Sally Franson vs. Paul Auster




Writing about a trilogy of super-weird-but-fascinating novellas wrapped up into one deeply intellectual and metatextual book is not easy, let me tell you. But now that I’ve been crowned runner-up (I’M NUMBER TWO!) Ultimate Master of Words by the Loft, I’m literally and literarily unstoppable. BOOM CHAKA LACKA. Hear that? That’s my genius.

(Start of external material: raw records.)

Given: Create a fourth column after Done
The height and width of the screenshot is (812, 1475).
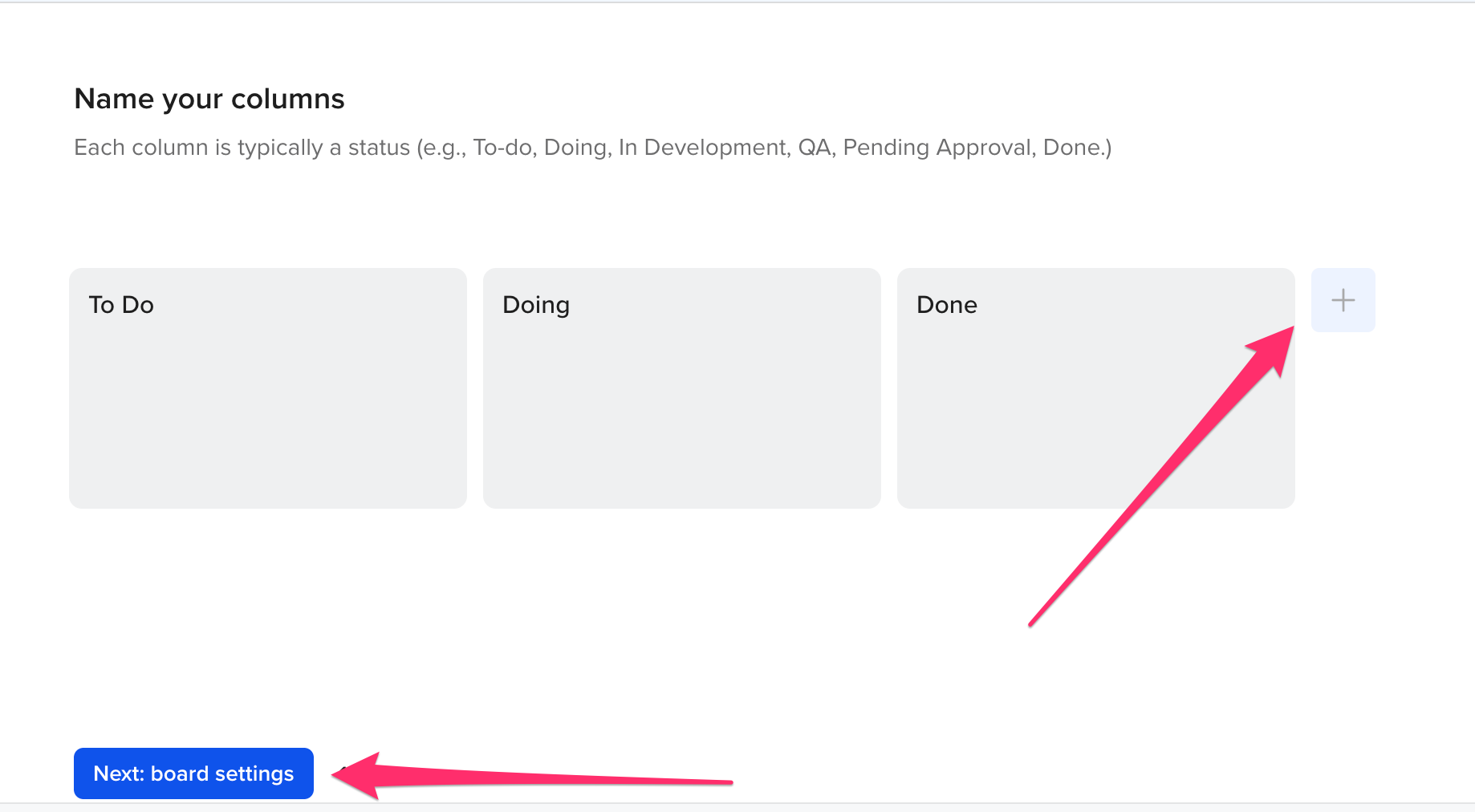Looking at the screenshot, I should [x=1343, y=300].
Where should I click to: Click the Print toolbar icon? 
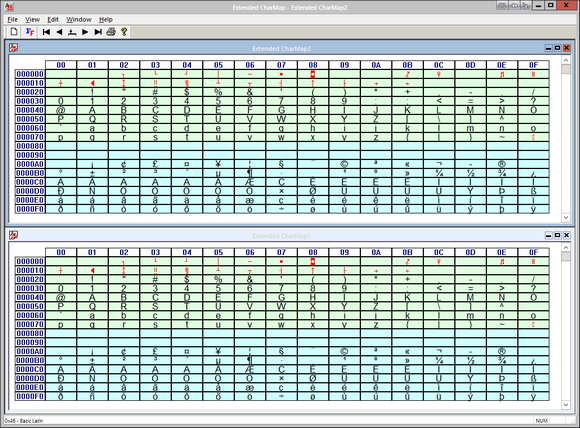pyautogui.click(x=111, y=32)
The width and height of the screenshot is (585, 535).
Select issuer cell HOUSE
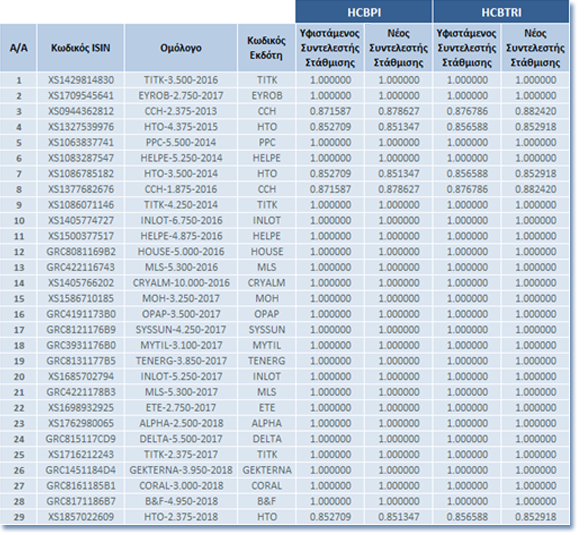[266, 251]
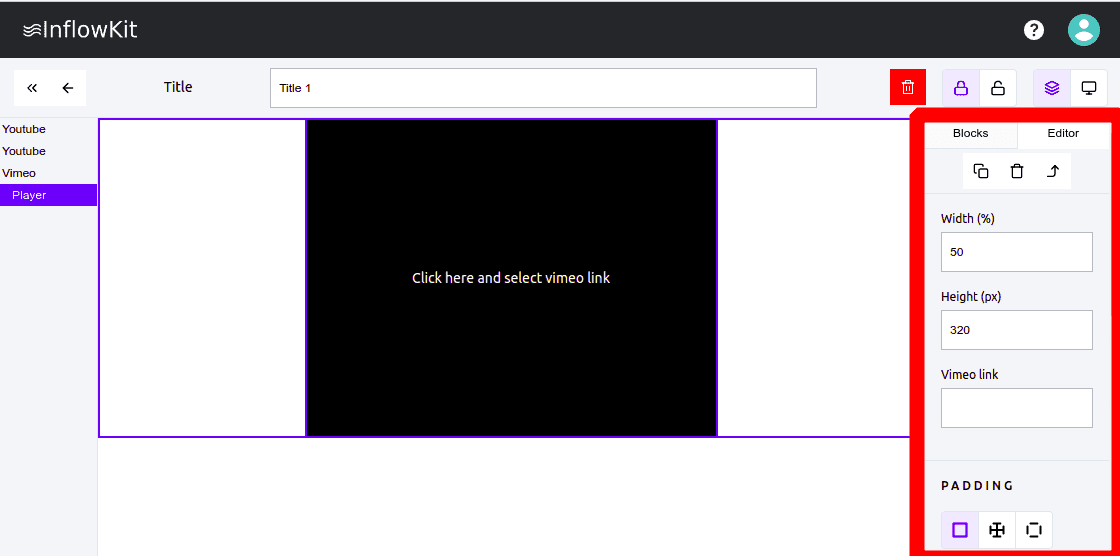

Which is why I’ve decided to tackle Paul Auster’s The New York Trilogy this month, which was first published as a set in 1990. Never heard of Paul Auster? Don’t worry. It’s because he got super famous in the ’80s with awesome books like The Invention of Solitude and The Music of Chance and then basically started farting out bad novels that seemed like they were written by a wannabe Paul Auster, which is confusing, because he often uses his real names in books, and once during a period of great personal anxiety I actually wondered to myself: “Wait, how many Paul Austers are there?” For the purposes of my sanity/this review I’m going to assume there’s one. And this one, incidentally, has a new memoir out called Winter Journal (it’s about growing old) and, surprisingly, it’s pretty good.

But none of this is actually a review of The New York Trilogy. To do that I’m going to have to dig deeper into my bag of tricks. (Oh, and it’s deep, baby. It’s deep.) First of all I should tell you that you should not believe the various book covers that make it look like TNYT is a Raymond Chandler-esque detective novel. Because it’s not. Maybe it uses some of the same tropes (a call in the night from a mysterious stranger, for one), but the mysteries that Auster is interested in exploring are internal, not external. In other words: Philosophy! Language! Selfhood! Feeeeeelings! I’m not speaking from personal experience or anything, but this is not the kind of book that you want to semi-drunkenly read while sunning yourself on Lake Calhoun.

However, that being said, it’s a damn good book. Or wait, correction: it’s two thirds of a damn good book. Books one and three, City of Glass and The Locked Room are brilliant. Book two, Ghosts, in which the characters are named after colors because Auster couldn’t possibly be bothered with such quotidian details, made me actually stop reading TNYT for a couple of weeks because I suddenly wanted to punch all similarly pretentious people in the face, and that much punching takes a long time. Why are the other two so brilliant? It’s hard to put my finger on it. So instead I’ve put ten fingers on it and made you three fancy hand-drawn charts:


In conclusion, although you can see that none of the three novellas beat Say Yes to the Dress in sheer plot awesomeness (“which dress is Kristy going to choose OMIGOD!”), both City of Glass and The Locked Room are strong in every scenario. And when I say beautiful language, I’m not kidding. This shit is incredible. I’m stealing a sentence or fifty for my own manuscript (j/k not fifty haha plagiarism is funny!). So you should read it, all of it, even though Ghosts is the worst by like a bajillion percent. And then you should read The Invention of Solitude, especially if you have daddy issues. And then maybe The Music of Chance. And then maybe my Pinterest page if you want some of your own detective gear. And then maybe my Twitter feed (@sallyjf) or website ( so we can be horrible and self-promotional together! THE END.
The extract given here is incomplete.